Melalui PT Jobubu Jarum Minahasa (JJM), keresahan petani Cap Tikus diperjuangkan hingga mendapat kelegalan. Bukan hal yang mudah menjadikan minuman khas Minahasa ini legal. Butuh perjuangan dari segala pihak termasuk Pemerintah Kabupaten Minahasa Selatan (Minsel).

Berlokasi di Minsel, wartawan koran ini berkesempatan mengunjungi pabrik Cap Tikus PT JJM yang terletak di Desa Kapitu, Kecamatan Amurang Timur, Minggu (30/12) kemarin. Semua prosesnya terinci dan jelas disampaikan pihak pengelola pabrik. Mulai dari disuplainya bahan mentah Cap Tikus, hingga proses pengemasan dalam botol khas.

Di dalam pabrik, terdapat tiga tong besar tempat menampung Cap Tikus dari penyuplai. Tiap tong yang kapasitas mencapai ratusan liter itu, terdapat pipa yang menyalurkan Cap Tikus ke tempat desimilasi dan penyaringan. Selanjutnya pipa mengarah ke alat pengisian. Di situ, botol khas Cap Tikus berukuran 320 ml menunggu untuk diisi. Selanjutnya pindah ke alat penutupan segel botol dan pemberian label.

“Ketika Cap Tikus mentah dari pengumpul datang, ditampung dalam wadah. Selanjutnya masuk ke tong untuk proses destilasi. Selanjutnya kita lakukan filterisasi sebanyak tiga kali. Dalam proses filterisasi dibuang timbel dan merkurinya. Setelah dibuang dua bahan kimia itu, Cap Tikus menjadi aman untuk dikonsumsi orang dewasa,” ungkap Kepala Produksi PT JJM Anggi Sugiarto.

Setelah proses destilasi dan filterisasi, perubahan paling kasat mata terlihat adalah kebeningan Cap Tikus. “Dari bahan mentah cap tikus yang keruh, setelah proses destilasi akan menjadi lebih bening dan baunya tidak terlalu menyengat.
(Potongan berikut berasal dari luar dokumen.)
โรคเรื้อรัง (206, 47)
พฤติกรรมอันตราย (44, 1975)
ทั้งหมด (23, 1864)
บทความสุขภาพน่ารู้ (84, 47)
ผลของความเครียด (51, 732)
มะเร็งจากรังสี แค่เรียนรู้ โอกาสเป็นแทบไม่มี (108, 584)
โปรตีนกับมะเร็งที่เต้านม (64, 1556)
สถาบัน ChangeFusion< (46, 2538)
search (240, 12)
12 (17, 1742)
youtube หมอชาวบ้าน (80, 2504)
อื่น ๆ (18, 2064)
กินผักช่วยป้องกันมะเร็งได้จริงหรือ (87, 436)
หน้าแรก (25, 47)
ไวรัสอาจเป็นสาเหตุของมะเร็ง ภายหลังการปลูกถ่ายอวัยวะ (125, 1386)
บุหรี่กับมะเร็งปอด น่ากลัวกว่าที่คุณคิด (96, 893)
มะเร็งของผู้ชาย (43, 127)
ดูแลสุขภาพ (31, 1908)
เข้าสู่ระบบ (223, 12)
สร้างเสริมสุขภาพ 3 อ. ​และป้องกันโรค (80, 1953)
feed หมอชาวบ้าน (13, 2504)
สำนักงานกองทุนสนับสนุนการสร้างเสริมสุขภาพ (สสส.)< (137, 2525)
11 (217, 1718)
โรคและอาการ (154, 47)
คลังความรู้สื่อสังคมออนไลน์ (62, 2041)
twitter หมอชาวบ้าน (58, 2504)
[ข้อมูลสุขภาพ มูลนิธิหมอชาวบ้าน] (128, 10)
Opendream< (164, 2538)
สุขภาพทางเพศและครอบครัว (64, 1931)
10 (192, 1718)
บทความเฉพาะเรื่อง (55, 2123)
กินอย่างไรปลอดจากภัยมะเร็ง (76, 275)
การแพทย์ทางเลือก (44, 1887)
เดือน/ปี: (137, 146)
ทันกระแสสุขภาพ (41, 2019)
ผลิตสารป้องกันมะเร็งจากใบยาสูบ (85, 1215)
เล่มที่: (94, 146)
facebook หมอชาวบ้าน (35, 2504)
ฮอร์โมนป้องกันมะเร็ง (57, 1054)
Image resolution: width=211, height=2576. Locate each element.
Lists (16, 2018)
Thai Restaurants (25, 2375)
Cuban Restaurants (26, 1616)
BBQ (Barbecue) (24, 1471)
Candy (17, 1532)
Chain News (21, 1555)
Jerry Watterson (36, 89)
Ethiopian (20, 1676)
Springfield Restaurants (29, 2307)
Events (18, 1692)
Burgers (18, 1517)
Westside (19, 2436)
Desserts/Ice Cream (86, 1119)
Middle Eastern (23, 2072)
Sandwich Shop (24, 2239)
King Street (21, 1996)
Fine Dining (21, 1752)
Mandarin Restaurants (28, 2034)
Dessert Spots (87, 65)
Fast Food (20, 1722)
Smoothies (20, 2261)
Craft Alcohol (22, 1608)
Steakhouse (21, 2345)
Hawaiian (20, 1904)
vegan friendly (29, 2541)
Namun rasa dan kadarnya tetap terasa,” tambahnya.

Masuk ke mesin penampungan, Cap Tikus yang telah siap langsung dimasukkan ke dalam botol dan disegel serta diberi label. “Semua proses sampai pada penutupan botol dan pemakaian label menggunakan alat. Hanya pemasangan cukai yang dilakukan secara manual. Dan satu catatan, tidak ada penambahan bahan apapun. Semuanya original,” lanjutnya.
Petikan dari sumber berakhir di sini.